Remember how last year at the All-Star break, nearly all of the division leaders were “big spenders” while the cheap (frugal, thrifty, whatever you want to use) teams were basically in the cellar? That’s not quite the case this year. Two division leaders (Texas, San Diego) have incredibly low payrolls. Two others (Atlanta, Cincinnati) have “medium*” payrolls, and the other two (Yankees, White Sox) spend “lavishly**.” But before this turns into a “no need for a salary cap” discussion, check out where the rest of the Top 10 spenders are – with the exception of the Cubs and Mariners, all are lurking just five games back of the division leader.
1st place teams, and their payrolls
NY Yankees, AL East, 1st, $206 million
Chicago White Sox AL Central, 7th, $108 million
Texas Rangers, AL West, 27th, $55 million
Atlanta Braves, NL East, 15th, $84 million
Cincinnati Reds, NL Central, 19th, $72 million
San Diego Padres, NL West, 29th, $37 million
The rest of the big spenders are lurking, dangerously. And with 75 games left, it wouldn’t surprise us if five of these division leaders (everyone but the Yankees) weren’t able to hold on. As a reminder, scientific data has shown that the more you spend, the better your chances are for reaching the postseason. USA Today mentioned it earlier this year.

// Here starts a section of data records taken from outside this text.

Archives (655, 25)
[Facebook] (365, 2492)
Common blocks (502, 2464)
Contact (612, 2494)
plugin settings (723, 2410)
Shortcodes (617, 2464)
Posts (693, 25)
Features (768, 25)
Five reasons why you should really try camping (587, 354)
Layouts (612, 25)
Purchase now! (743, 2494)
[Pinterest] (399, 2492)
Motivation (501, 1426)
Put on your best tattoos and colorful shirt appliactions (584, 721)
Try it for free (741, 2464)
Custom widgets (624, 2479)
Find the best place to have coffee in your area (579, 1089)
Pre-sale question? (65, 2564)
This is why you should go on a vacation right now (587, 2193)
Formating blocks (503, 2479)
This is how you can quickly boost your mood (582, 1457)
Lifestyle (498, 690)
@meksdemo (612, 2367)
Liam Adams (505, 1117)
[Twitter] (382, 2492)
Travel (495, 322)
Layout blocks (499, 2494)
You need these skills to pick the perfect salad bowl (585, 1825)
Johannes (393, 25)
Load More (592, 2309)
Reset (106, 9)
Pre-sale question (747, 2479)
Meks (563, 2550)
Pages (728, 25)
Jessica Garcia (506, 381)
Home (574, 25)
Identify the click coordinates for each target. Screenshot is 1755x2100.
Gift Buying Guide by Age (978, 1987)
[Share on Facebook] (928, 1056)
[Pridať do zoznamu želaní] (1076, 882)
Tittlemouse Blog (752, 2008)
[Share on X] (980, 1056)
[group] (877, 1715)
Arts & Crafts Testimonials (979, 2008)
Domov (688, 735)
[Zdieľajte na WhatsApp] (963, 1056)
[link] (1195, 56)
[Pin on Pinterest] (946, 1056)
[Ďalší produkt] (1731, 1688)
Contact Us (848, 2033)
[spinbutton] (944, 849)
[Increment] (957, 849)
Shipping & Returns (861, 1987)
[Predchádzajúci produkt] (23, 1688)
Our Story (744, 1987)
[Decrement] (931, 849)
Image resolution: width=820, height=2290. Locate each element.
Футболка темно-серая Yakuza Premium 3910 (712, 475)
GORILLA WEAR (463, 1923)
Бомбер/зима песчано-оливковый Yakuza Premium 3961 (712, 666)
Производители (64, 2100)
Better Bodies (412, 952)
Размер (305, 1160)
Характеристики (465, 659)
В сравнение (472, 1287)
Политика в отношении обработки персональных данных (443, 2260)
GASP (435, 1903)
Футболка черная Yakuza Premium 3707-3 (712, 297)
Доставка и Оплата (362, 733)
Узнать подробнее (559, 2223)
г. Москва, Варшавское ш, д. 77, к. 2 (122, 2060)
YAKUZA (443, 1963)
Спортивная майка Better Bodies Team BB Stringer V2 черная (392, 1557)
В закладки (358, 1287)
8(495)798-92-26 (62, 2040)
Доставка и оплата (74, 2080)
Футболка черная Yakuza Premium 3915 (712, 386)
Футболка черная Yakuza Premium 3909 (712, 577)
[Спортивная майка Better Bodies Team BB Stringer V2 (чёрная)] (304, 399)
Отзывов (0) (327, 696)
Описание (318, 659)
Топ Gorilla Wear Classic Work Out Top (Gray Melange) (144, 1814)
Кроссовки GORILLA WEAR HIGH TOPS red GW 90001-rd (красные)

2. Boston, AL East, 5 games back, $162 million
3. Chicago, NL Central, 9.5 games back, $146 million
4. Philadelphia, NL East, 4.5 games back, 141 million
5. New York, NL East 4 games back, $132 million
6. Detroit, AL Central 1/2 game back, $122 million
8. Anaheim, AL West 4.5 games back, $105 million
9. Seattle, AL West 15 games back, $98 million
10. San Francisco, NL West, 4 games back, $97 million
* Medium. A team that is ranked 11-20th in payroll.
**Lavish. A team that is ranked 1-10th in payroll.